A small celebration today. Not on the move, which I'll try to write about perhaps this weekend. But on being debt-free.
A goal since 2000 that I wished on, worked towards, danced at weekly
Sweat Your Prayers™ with pain and wish for deliverance, was to be debt-free.
When I married my net worth was half a million; when I left the marriage 12 years later, I was a quarter of a million dollars in debt, largely due to my husband's spending habits (sports car, high speed boat, buying a cottage that had to have the most expensive finishing, paying off his visa year after year, itself largely composed of repair bills for the car and boat, and so on, I'm not saying it wasn't a fun ride but someone had to pay the toll). It was all rolled into a mortgage on my house, which he walked away from, not offering one cent on paying off that debt, a house I had originally owned outright. So I rented the basement, gave up my study/bedroom on the top floor and rented that, slept in my daughter's room, and continued on for 6 years, until I couldn't any more. My monthly payments were astronomical in comparison to my income. I sold my house, making almost no profit. With the money I bought computer equipment for my kids and I mostly, and financed a move to Vancouver and paid one year's rent on a house there.
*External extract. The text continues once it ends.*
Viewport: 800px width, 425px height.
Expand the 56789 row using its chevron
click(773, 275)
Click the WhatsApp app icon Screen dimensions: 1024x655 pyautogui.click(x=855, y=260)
After that year was up I had problems finding full time work, which I've blogged about, so accrued some debts, but tiny ones in comparison to where I'd been.
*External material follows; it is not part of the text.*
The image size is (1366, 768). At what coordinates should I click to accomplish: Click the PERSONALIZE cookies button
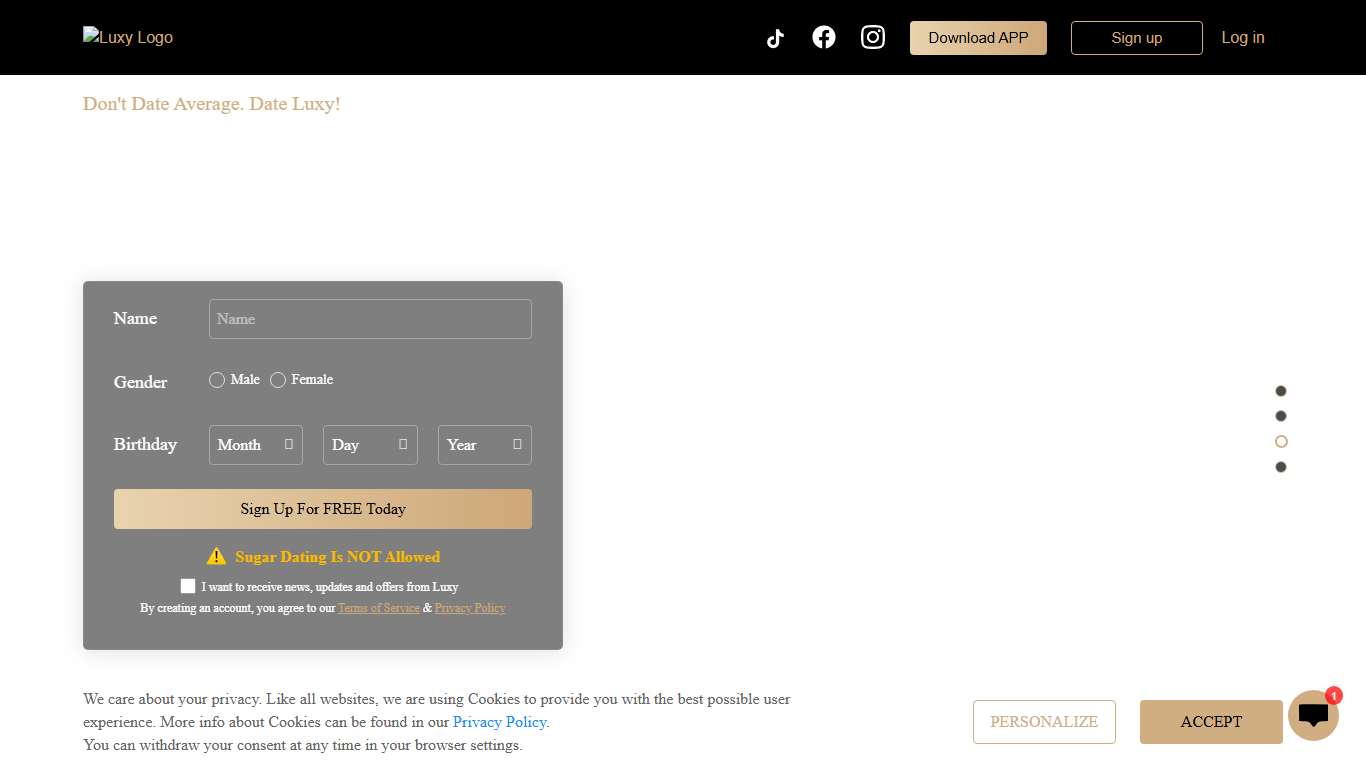(x=1044, y=722)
I'm happy to say that as of today I am free of debt to any institutions I owed money to. There are some debts to individuals and to family still, but the larger stuff is gone.
It's taken an extreme amount of effort to get to this point, now nine years after my marriage ended. But I've done it. I am proud of myself!
No, no money left over to go out and celebrate being debt-free to any institutions or companies. That's not the point. I'm doing an inner dance, and singing through today. The personal debts, the way I've been helped out, I now know will also get paid back. This is possible, today is living proof that it is. I gave up my credit card in the late 80s; my husband didn't. But then I gave him up. And slowly on almost no income I've managed to get back to a balance of 0, and now see that it's possible to again build equity. Maybe not all the way back to where I was before marrying, but somewhere.
Postscript: Cripes, yes I was debt-free after selling my beloved house, my home, but I was still basing my life on projections in the future - a year of writing, then a full-time job. It didn't materialize. I feel quite stabilized now in that I'm living in meagre surroundings but I can afford this. In the here and now. I'm not living 'on projections' (which I also did all through the married years). Is this called facing reality?
Whatever it is, it feels pretty darn good.
Postscript2: Do I regret marrying him? Look at my two children, just look at them. Well, this is the public internet and you can't. But if you could, you'd know that's not a relevant question.
No regrets. Only why was it at nearly the end of the marriage when I found out his family has a history of doing this to wives? His grandfather blew through his grandmother's fortune, philandering on her, even bringing his lovers into the house when she was there, and left her penniless, something his father grew up with with a lot of anger (he died just after we were married and was ill for some time before that, so I didn't hear the stories). And who knows of the generations before that. There was precedence. None of his wealthy family seemed to think what happened to me meant anything; I guess it was old hat to them. Now that's where I should have been more cognizant. I would have if it had been a history of violence towards women or children, obviously, but a history of financial abuse of wives? You'd hardly have thought it possible, given the patristic economic structure of past centuries... surely there's a story here of generations of a family.